Cold Highlife (2016) brings together three works at the interchange of notation, improvisation and technology: composer, improvisor and sound artist Matthew Wright draws on a bold sonic palette hewn from colliding forces. The bright energy of Ghanaian highlife music is dragged into a slowly melting Arctic soundscape. Flickering clouds of harpsichord become a distorted haze.

Precious Metals – Pete Harden

Ensemble Klang

In Precious Metals, composer Pete Harden conjures a world of rich humming surfaces punctured by howling wild vibrations, a set of works that at times soar with a bright radiance and at others crash with shattering ferocity. Distorted trombones and stuttering guitars lead you through an exploration of texture and resonance. The works, imagined as plates – of different metals, age and corrosion – hang adjacent to each other. Your ears left to trace fluctuations in colour and grain, small impurities within each solid structure.

Walden – Heiner Goebbels

Ensemble Klang with Keir Neuringer

Heiner Goebbels’ Walden sculpts a set of musical landscapes after the eponymous novel by 19th century naturalist Henry David Thoreau, a grandfather of both modern environmentalism and civil disobedience. Conceived as a counterpoint to the metropolitan images of his earlier work Surrogate Cities, Heiner Goebbels originally composed Walden in 1998 for the Ensemble Modern Orchestra (the ensemble version on this disc dating to 2008). But Walden drifts away from a traditional orchestral soundworld, relying on a number of specially-built instruments to create vibrant and unreal sounds, principally the ‘steel cello’ and ‘bow chimes’ designed by American painter, sculptor and musician Bob Rutman, to whom the work is dedicated.

Debris & Alchemy – Kate Moore

Ensemble Klang

Kate Moore (1979) presents music that feels simultaneously familiar and strange. It explores the transformation of musical material through a landscape of memory and reference. In Debris & Alchemy allusions of 60s folk/pop, the experimental avant-garde, sacred music and hard-core gothic rock are splattered with the sounds of strange objects, shards of porcelain, car engine springs and garbage cans.
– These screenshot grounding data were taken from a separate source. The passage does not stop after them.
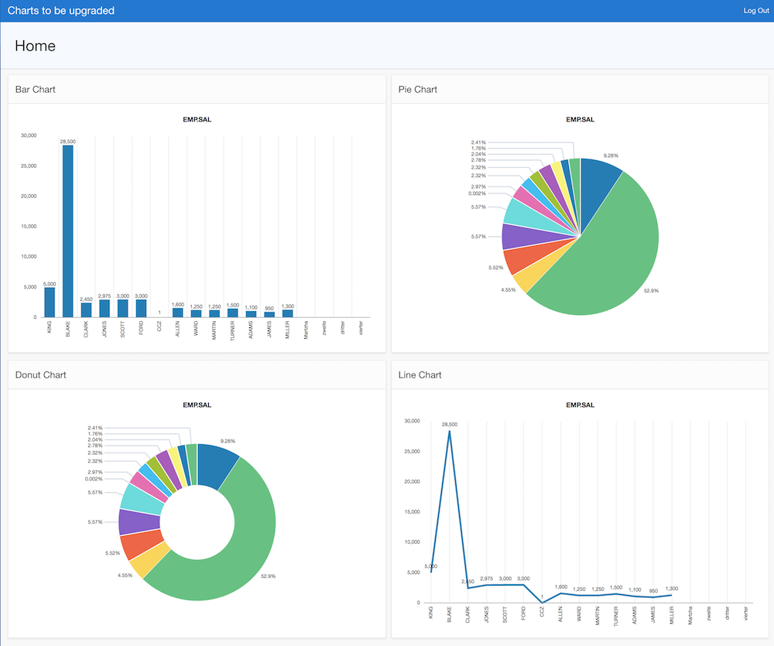Click the Donut Chart region title
Image resolution: width=774 pixels, height=646 pixels.
[x=40, y=375]
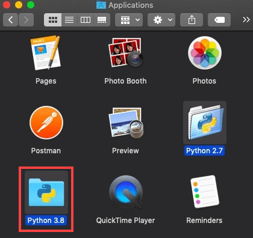Select the Python 2.7 folder
Screen dimensions: 253x238
205,123
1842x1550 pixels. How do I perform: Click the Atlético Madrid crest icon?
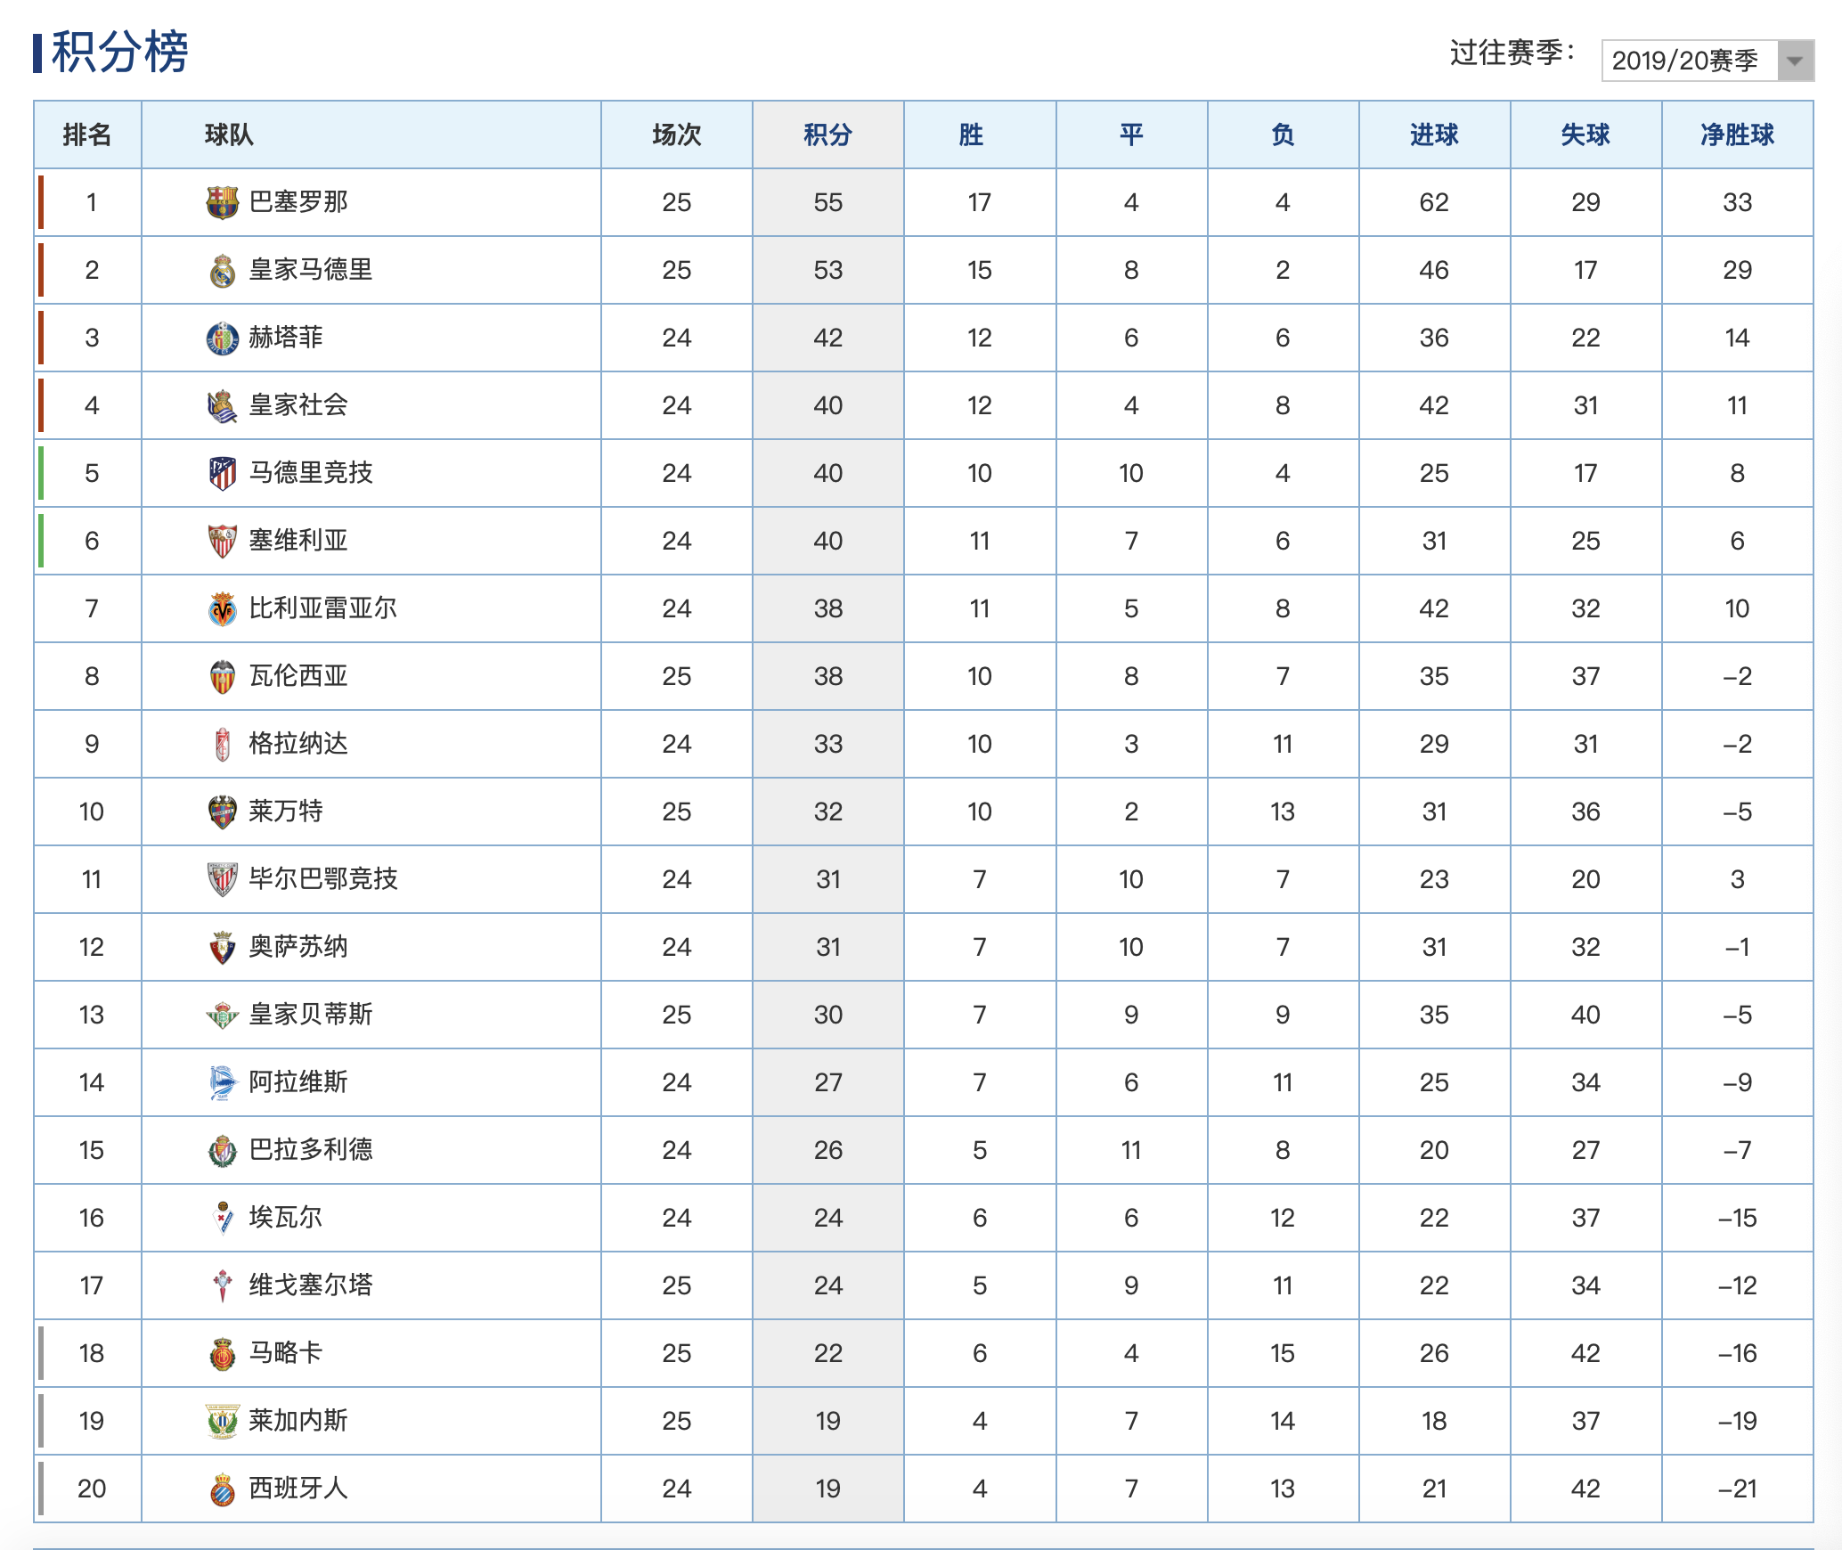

Pairing church organ with an eccentric mix of saxophones and electric guitar conjures a wilderness of crumbling gothic architecture and decaying rusty cars.

Music at the edge of collapse – Matthew Wright

Ensemble Klang

Matthew Wright (1977) is a composer, improviser and sound artist working at the edges of concert and club culture. Music at the edge of collapse weaves together asymmetric structures and detuned melodies with splintered beats and totemic forms in a set of works where musical time and classical notation are constantly fragmented and re-imagined.

O Death – Oscar Bettison

Ensemble Klang

Oscar Bettison (1975) works within and outside the confines of concert music, frequently combining traditional with invented and re-imagined instruments. O Death mixes saxophones, trombone, banjo and piano with jaw’s harps, harmonicas, recorders, melodica, flower pots and prepared wrenches. This seven-movement requiem masque assembles a broad range of traditions, including blues and other American folk music, exploring the theme of death and transcendence. O Death presents a dream of life from the perspective of the timeless dead and a premonition of death from the vantage of the clock-bound living.

Cows, Chords & Combinations – Tom Johnson

Ensemble Klang

Tom Johnson (1939) belongs to a rich tradition of artists, from Marcel Duchamp through John Cage, who prefer ‘finding’ to ‘creating’. In Johnson’s case, a surprising musical beauty is found in the regularity, logic and symmetry of pre-existing mathematical structures. A clarity of texture, an ear for transparent harmony and a preference for simple and elegant rhythmical designs are more than mere characteristics of Johnson’s sound world, they are structural determinants that drive the forms themselves.